Они заиграли, смех их наполнил комнату, и холод отступил. Когда А-Бао, утомившись, откинулась, она, смеясь, прошептала:
— Ладно, виновата. Приходи, когда захочешь. Только перестань — волосы все растрепал.
Он отпустил её, усадил перед медным зеркалом, сам сел на край ложа и, улыбаясь, наблюдал, как она расчёсывает пряди.
— На самом деле я отдал жаровню Чанша-цзюньвану. Теперь довольна?
— Довольна, — серьёзно кивнула она. — Недавно я разбила вазу с цветами, он прислал новую.
Динцюань взглянул на зелёную вазу у статуи Гуаньинь и усмехнулся:
— Вот хитрец. Делает подарки за мой счёт.
А-Бао положила гребень, пригладила волосы и, обернувшись, улыбнулась:
— Потому я и благодарю только Вас.
— Почему его титул — цзюньван, а не ван, как у прочих сыновей государя? — спросила она вдруг.

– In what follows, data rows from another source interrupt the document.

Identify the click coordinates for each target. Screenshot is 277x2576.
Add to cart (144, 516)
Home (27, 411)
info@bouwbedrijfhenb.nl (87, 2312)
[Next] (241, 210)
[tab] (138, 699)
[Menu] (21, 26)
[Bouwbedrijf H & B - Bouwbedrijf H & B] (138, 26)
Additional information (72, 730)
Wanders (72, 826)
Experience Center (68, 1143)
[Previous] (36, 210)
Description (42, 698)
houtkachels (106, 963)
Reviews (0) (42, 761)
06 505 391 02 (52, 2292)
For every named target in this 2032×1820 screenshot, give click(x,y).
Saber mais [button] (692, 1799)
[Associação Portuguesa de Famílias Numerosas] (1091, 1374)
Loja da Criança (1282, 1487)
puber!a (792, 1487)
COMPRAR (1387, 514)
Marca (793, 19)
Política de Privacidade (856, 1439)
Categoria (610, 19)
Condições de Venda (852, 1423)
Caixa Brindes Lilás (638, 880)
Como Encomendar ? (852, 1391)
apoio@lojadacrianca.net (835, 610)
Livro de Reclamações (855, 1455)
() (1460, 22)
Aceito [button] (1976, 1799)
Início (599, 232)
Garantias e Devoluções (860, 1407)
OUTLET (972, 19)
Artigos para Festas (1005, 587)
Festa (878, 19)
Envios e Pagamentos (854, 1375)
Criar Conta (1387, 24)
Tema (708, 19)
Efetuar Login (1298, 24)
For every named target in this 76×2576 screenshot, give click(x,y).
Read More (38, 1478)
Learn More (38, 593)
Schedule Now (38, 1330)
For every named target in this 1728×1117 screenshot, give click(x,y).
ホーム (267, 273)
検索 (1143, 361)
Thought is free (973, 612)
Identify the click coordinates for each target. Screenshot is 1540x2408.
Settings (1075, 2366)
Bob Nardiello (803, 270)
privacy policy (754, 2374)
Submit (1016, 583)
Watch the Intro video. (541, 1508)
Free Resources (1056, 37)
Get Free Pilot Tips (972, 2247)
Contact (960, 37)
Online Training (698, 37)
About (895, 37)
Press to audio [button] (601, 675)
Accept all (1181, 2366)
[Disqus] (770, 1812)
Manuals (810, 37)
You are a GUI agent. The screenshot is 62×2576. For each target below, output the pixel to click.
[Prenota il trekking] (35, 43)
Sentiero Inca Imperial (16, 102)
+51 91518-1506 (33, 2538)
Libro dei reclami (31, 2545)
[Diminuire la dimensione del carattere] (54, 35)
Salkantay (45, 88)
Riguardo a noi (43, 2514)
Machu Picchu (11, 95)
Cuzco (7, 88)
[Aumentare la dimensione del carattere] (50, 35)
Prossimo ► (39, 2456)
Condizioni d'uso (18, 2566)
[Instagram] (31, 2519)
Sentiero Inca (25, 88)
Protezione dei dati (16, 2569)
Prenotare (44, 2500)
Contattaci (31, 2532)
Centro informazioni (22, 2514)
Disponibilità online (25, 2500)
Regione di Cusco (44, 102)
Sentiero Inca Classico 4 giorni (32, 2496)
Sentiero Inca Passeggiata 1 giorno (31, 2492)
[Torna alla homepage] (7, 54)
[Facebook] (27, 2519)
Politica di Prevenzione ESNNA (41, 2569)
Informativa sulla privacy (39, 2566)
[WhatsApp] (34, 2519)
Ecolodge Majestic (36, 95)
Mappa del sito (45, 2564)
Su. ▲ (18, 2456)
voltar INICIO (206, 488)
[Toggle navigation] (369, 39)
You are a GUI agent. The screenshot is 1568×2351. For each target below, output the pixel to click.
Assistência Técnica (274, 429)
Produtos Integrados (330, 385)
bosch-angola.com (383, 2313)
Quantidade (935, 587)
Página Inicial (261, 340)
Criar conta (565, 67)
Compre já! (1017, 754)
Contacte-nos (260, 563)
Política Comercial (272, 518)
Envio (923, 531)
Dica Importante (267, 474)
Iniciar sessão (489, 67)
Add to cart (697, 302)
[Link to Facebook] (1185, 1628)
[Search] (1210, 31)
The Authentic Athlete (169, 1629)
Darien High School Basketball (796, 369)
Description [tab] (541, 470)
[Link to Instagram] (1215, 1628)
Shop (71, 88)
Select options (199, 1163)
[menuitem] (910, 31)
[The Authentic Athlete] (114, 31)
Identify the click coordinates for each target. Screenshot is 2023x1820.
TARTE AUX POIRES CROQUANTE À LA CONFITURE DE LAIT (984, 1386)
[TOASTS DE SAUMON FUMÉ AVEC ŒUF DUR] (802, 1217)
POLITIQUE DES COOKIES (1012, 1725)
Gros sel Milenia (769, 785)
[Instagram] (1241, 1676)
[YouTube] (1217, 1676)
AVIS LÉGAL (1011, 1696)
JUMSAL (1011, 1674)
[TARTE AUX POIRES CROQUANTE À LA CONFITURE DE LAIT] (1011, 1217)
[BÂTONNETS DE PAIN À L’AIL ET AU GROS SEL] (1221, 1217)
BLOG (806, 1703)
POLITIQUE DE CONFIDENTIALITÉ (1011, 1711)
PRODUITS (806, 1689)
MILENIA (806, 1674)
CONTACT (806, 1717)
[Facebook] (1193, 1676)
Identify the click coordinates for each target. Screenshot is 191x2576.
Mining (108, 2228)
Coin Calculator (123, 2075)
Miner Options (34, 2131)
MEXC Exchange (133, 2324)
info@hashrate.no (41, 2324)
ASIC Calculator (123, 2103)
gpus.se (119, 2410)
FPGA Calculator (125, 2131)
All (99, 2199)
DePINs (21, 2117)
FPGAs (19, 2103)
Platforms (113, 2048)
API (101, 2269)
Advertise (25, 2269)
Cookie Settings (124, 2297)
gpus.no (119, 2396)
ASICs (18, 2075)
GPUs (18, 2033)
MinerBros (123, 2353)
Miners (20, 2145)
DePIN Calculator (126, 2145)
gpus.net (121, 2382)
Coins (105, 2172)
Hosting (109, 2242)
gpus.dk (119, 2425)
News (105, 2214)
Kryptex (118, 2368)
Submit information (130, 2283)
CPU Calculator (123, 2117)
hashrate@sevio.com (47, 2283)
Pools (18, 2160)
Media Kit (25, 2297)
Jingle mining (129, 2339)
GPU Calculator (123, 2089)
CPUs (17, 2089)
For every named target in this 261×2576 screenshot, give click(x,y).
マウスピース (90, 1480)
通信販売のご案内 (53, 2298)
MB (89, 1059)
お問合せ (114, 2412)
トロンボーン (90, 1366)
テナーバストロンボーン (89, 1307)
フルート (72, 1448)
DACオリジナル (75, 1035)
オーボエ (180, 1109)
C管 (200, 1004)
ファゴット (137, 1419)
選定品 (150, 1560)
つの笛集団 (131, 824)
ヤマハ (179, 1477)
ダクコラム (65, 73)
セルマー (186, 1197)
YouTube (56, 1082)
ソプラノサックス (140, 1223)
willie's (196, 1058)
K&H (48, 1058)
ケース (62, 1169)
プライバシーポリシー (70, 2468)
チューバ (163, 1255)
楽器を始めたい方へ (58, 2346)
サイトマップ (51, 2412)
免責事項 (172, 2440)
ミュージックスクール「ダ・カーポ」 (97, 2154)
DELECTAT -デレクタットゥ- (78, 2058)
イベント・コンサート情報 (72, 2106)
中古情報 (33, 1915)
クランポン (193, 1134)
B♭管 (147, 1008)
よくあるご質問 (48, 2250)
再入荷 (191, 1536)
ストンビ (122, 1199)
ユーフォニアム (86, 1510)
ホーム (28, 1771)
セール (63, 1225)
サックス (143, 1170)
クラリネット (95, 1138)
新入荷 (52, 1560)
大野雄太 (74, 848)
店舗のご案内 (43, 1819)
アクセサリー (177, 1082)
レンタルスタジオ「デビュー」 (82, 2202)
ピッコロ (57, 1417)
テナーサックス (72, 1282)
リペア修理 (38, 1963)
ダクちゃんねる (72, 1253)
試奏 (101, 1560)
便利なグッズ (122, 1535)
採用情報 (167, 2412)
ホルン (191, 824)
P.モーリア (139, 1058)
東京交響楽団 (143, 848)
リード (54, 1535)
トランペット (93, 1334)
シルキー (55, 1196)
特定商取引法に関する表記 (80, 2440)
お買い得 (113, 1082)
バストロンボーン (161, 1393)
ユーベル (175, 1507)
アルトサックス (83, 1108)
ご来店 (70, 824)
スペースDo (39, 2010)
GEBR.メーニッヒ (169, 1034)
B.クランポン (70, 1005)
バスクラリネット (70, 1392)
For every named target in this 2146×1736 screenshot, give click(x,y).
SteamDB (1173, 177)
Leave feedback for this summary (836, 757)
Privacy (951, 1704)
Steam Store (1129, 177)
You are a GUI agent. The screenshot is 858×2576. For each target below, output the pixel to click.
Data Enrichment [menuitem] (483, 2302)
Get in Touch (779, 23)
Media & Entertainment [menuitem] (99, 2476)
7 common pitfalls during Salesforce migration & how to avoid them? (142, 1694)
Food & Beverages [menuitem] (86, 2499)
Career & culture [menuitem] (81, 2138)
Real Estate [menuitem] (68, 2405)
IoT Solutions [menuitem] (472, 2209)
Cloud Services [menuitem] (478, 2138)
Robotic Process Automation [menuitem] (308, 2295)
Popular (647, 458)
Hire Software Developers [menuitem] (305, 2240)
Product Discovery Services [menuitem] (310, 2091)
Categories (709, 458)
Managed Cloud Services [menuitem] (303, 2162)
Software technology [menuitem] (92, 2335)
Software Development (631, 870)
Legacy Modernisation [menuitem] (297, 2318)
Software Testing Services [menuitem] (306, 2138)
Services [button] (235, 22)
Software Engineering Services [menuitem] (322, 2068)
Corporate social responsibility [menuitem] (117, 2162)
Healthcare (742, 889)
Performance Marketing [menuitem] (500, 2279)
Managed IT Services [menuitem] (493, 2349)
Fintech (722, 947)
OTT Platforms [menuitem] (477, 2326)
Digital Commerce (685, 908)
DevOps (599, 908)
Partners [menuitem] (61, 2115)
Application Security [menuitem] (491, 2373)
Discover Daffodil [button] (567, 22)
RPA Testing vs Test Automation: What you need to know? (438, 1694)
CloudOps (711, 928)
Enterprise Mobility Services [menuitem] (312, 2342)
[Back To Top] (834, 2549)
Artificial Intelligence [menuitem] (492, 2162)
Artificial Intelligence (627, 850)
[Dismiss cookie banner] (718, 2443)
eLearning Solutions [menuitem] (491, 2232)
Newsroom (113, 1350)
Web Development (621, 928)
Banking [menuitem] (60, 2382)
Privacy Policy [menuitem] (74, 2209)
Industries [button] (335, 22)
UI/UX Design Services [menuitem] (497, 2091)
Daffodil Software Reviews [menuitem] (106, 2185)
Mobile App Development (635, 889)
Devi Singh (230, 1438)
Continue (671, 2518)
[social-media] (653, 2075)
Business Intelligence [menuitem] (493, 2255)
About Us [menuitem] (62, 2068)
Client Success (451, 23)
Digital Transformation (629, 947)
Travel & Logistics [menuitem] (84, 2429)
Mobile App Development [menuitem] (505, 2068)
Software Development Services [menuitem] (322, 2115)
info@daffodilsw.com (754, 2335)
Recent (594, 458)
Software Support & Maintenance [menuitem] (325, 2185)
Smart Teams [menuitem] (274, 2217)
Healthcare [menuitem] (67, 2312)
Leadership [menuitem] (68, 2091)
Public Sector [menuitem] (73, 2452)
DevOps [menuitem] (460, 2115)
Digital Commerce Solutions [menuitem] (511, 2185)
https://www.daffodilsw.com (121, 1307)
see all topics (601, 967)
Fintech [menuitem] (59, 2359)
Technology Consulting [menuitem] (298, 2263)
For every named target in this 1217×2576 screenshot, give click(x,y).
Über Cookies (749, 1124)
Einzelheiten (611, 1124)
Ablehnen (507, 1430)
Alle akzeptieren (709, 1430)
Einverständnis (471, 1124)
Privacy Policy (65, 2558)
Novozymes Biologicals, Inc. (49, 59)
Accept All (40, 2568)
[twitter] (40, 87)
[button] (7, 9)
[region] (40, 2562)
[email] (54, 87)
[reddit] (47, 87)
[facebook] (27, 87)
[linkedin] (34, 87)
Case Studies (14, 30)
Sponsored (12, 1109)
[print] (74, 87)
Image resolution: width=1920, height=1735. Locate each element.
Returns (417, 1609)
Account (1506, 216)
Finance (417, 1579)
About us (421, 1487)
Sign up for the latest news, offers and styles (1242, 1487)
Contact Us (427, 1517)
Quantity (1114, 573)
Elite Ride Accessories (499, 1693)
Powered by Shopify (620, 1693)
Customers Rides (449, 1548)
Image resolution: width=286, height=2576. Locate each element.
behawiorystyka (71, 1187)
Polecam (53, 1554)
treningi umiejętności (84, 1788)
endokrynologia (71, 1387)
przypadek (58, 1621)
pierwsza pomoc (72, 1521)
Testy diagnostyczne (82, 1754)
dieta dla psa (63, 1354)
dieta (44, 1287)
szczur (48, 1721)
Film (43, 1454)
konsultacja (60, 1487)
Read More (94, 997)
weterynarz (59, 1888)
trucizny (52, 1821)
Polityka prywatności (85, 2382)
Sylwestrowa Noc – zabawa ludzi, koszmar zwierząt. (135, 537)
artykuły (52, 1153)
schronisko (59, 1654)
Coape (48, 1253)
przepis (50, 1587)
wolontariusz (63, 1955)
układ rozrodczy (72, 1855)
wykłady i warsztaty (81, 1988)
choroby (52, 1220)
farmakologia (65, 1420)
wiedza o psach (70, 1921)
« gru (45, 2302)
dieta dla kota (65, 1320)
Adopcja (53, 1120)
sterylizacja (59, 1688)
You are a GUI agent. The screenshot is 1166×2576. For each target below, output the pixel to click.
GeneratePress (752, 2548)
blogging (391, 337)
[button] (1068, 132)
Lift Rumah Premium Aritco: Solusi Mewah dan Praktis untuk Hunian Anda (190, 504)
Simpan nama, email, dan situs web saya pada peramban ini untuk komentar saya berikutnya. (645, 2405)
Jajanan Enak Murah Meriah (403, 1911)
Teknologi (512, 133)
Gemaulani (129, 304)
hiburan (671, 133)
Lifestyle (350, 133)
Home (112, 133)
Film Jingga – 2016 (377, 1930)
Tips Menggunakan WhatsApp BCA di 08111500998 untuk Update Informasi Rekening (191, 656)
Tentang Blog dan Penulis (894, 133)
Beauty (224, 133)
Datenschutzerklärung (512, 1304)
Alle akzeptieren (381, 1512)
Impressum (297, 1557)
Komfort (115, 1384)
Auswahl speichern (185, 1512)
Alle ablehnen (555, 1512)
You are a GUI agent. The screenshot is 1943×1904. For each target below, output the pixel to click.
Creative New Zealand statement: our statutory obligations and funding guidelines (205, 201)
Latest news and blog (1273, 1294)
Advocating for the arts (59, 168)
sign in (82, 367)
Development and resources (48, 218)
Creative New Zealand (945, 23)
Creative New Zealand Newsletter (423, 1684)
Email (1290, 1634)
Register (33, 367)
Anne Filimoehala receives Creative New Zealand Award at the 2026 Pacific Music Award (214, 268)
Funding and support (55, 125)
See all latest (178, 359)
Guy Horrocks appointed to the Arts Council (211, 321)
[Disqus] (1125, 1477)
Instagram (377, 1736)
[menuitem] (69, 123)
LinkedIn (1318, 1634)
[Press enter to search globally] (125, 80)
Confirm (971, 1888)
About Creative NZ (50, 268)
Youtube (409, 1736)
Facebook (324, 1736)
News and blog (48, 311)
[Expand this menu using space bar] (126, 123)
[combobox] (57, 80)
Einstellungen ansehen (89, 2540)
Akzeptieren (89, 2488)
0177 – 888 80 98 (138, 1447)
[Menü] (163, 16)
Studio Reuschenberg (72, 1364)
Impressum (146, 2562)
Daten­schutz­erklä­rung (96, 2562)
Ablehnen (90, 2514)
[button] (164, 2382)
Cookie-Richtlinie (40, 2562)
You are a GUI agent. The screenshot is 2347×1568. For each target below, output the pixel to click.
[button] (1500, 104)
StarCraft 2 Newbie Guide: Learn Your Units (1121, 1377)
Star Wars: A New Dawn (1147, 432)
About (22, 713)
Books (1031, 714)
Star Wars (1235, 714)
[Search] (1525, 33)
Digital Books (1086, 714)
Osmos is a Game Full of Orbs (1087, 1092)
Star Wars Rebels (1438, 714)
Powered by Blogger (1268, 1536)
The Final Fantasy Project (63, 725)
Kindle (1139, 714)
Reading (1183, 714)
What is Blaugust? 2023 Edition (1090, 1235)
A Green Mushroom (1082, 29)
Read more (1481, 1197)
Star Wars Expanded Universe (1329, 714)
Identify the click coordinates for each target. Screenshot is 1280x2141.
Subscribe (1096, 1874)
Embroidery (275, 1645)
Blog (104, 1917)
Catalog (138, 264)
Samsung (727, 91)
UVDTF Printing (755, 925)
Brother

Динцюань не стал скрывать:
— Его мать, госпожа Сун, имела лишь седьмой ранг и часто болела. Если бы он жил на одно родовое жалованье, им было бы туго. А я, как пасынок, не мог помогать открыто. Потому и просил государя временно пожаловать ему титул цзюньвана. Так меньше унижений и обид.
А-Бао тихо улыбнулась:
— А я этого не знала.
Динцюань помолчал, снял с её волос золотые шпильки — мостовую, с извивающимся драконом, гребень с черепаховым узором, — положил рядом с её старым, потерявшим зубцы гребнем. Распустив её тёмные волосы, положил руки ей на плечи и, глядя в зеркало, тихо сказал:
— Зачем же было навлекать на себя ещё и это?